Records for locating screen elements

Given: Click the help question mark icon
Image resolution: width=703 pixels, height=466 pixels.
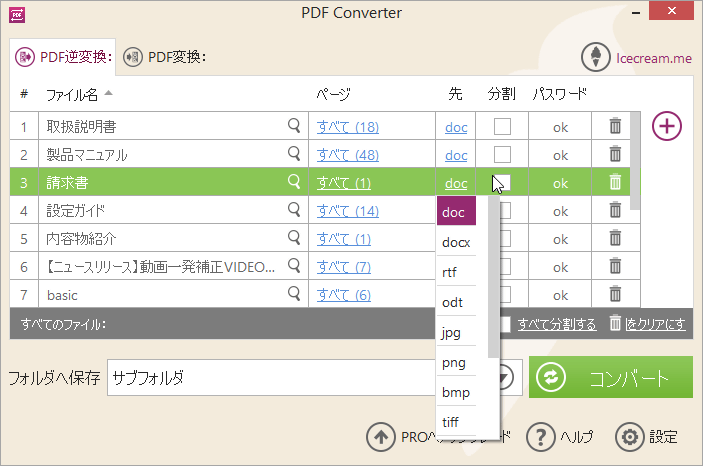Looking at the screenshot, I should 540,437.
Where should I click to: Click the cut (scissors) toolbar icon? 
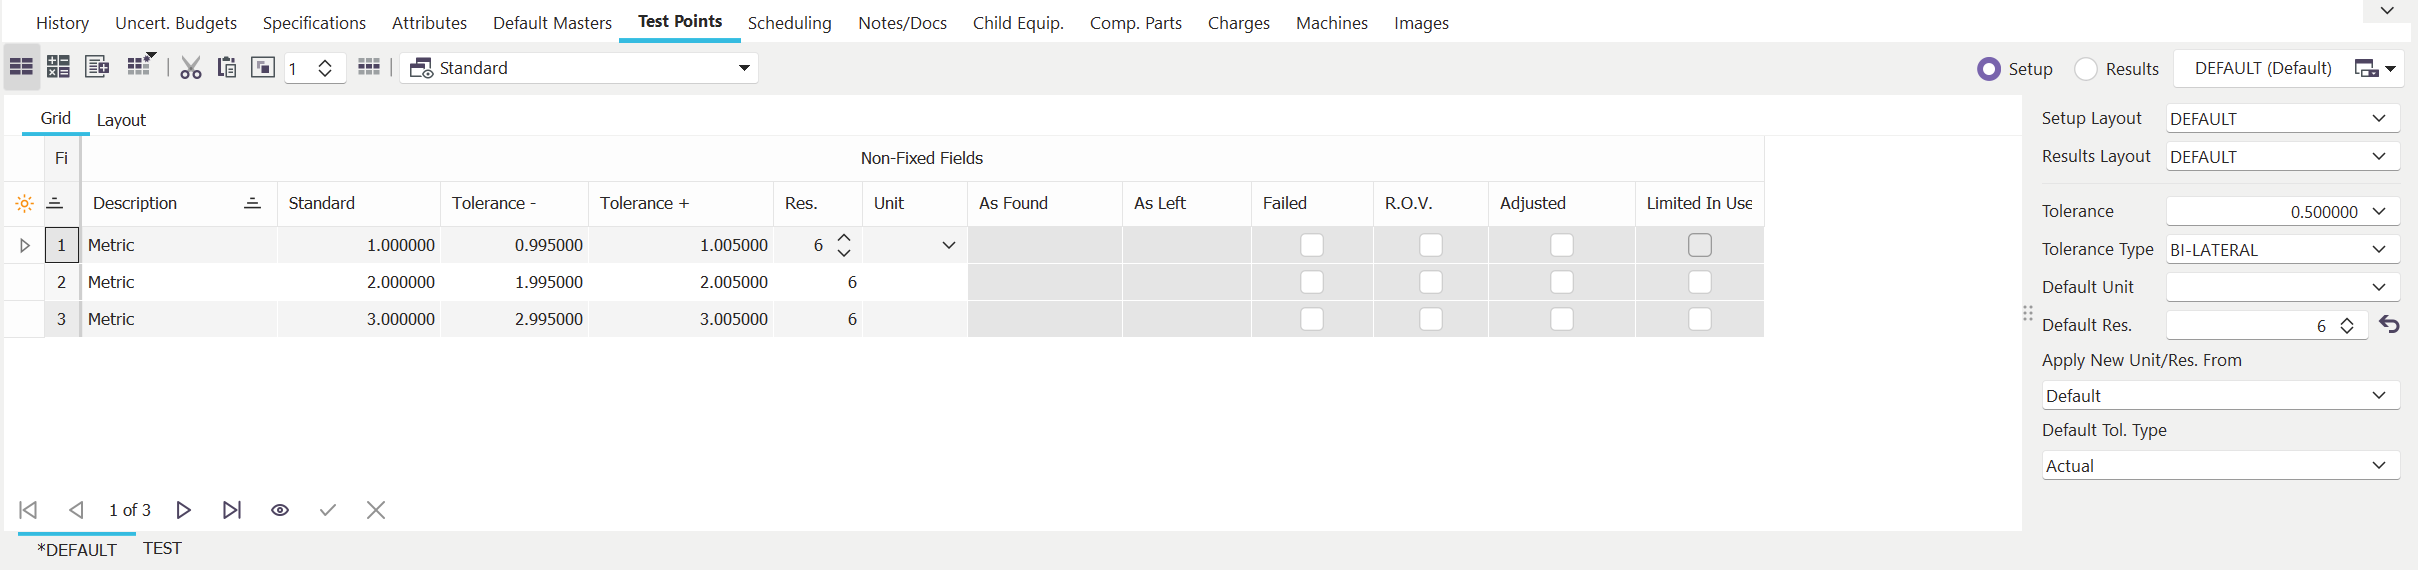[191, 68]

* Your task: Please repeat all of the material above word for word, leaving out the pictures.

* Reply:
Given: Click the help question mark icon
Image resolution: width=703 pixels, height=466 pixels.
Looking at the screenshot, I should 540,437.
Where should I click to: Click the cut (scissors) toolbar icon? 
[191, 68]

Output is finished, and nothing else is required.